Ceramah Soal Mati Syahid Berujung Laporan Polisi, Jusuf Kalla: Fitnah Lebih Kejam dari Pembunuhan
JAKARTA, iNewsPurwakarta.id – Wakil Presiden ke-10 dan ke-12 RI, Jusuf Kalla, angkat bicara setelah dilaporkan ke polisi atas dugaan penistaan agama. Laporan itu berkaitan dengan pernyataannya soal mati syahid dalam ceramah di Masjid Universitas Gadjah Mada beberapa waktu lalu.
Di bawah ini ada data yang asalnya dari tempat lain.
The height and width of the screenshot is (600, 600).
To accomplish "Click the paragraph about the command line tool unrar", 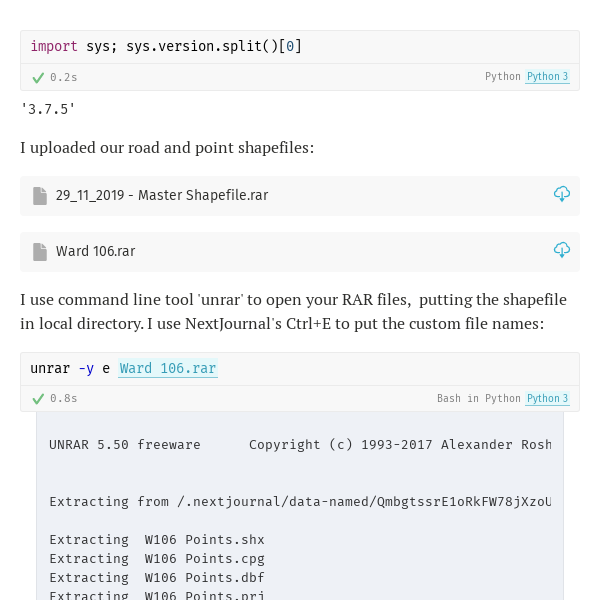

Merespons tudingan tersebut, JK mengaku tengah mempelajari letak persoalan dari laporan yang ditujukan kepadanya. Ia juga menyampaikan doa agar pihak yang melaporkannya mendapat ampunan.
"Saya sedang mempelajari itu di mana letak (tuduhan). Mudah-mudahan Tuhan Allah memaafkannya, para pemfitnah itu. Wal-fitnatu asyaddu minal-qatl. Fitnah lebih kejam daripada pembunuhan, semua memfitnah saya semua," kata JK dalam konferensi pers di Jakarta, Sabtu (18/4/2026).
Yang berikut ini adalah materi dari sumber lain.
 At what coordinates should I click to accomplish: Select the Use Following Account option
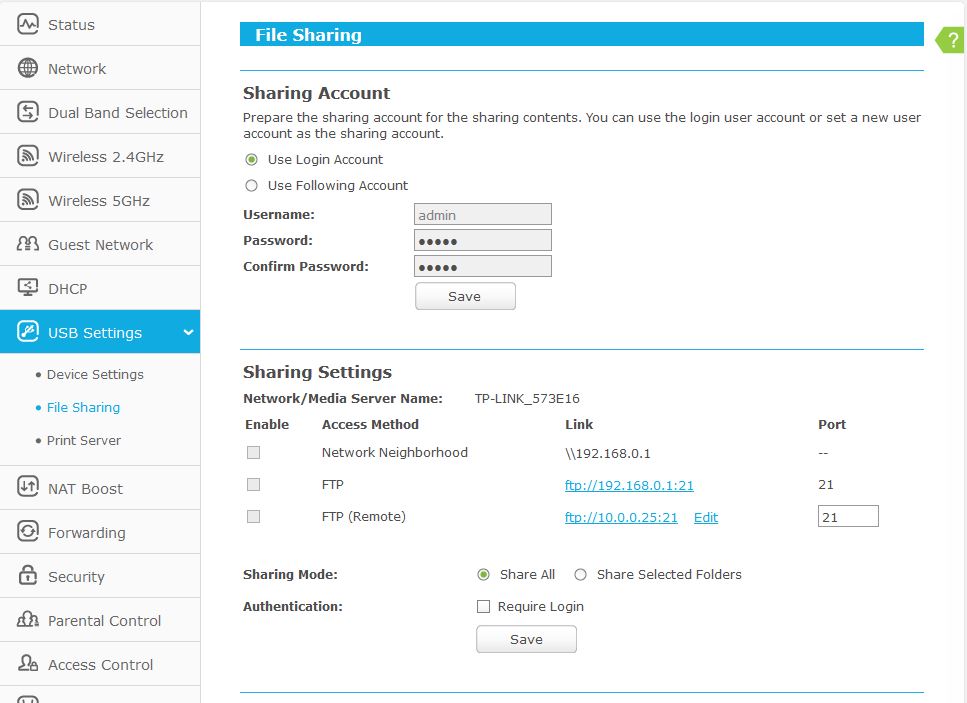(252, 185)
Ia menegaskan, penggunaan istilah syahid dalam ceramahnya tidak lepas dari konteks forum yang dihadirinya, yakni jemaah Muslim di masjid lingkungan kampus. Menurutnya, audiens yang hadir merupakan kalangan terbatas dan memahami konteks pembahasan.
"Menjelaskan tentang ceramah saya, ceramah Ramadan, artinya yang hadir cuma orang Muslim di masjid, di kampus, berarti yang hadir orang intelektual, dan lingkungan terbatas, itu dahulu dipahami," ujarnya.
Dalam ceramah tersebut, JK lebih dulu menampilkan video yang menggambarkan konflik di berbagai daerah di Indonesia, seperti Maluku dan Poso. Ia menyebut kondisi konflik saat itu sangat brutal dan tidak lepas dari sentimen agama.